§ **Work to complete**: Gather each line below that contains the word "Click", copying the line in full.

§ **Exercise inputs**:
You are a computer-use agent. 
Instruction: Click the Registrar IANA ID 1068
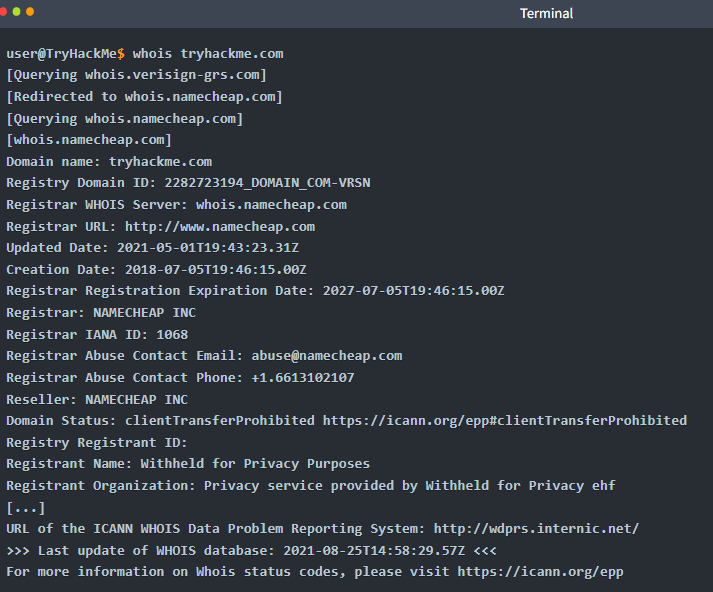(x=172, y=335)
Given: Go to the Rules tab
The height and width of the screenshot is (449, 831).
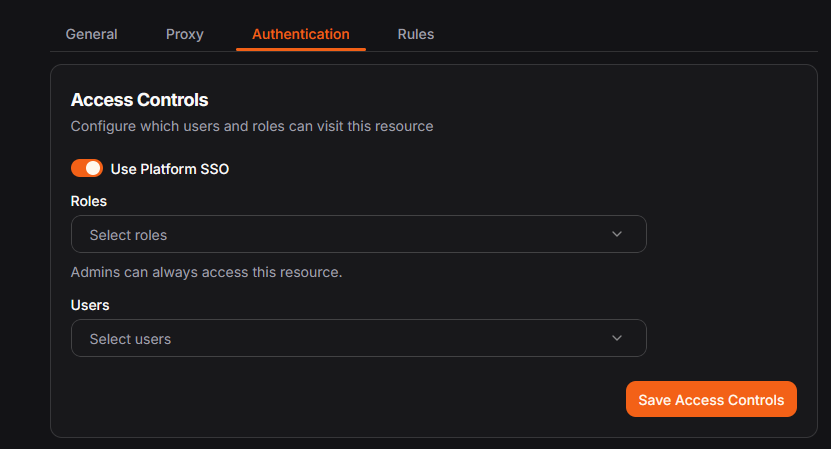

§ **Finished task**:
Instruction: Click the Registrar IANA ID 1068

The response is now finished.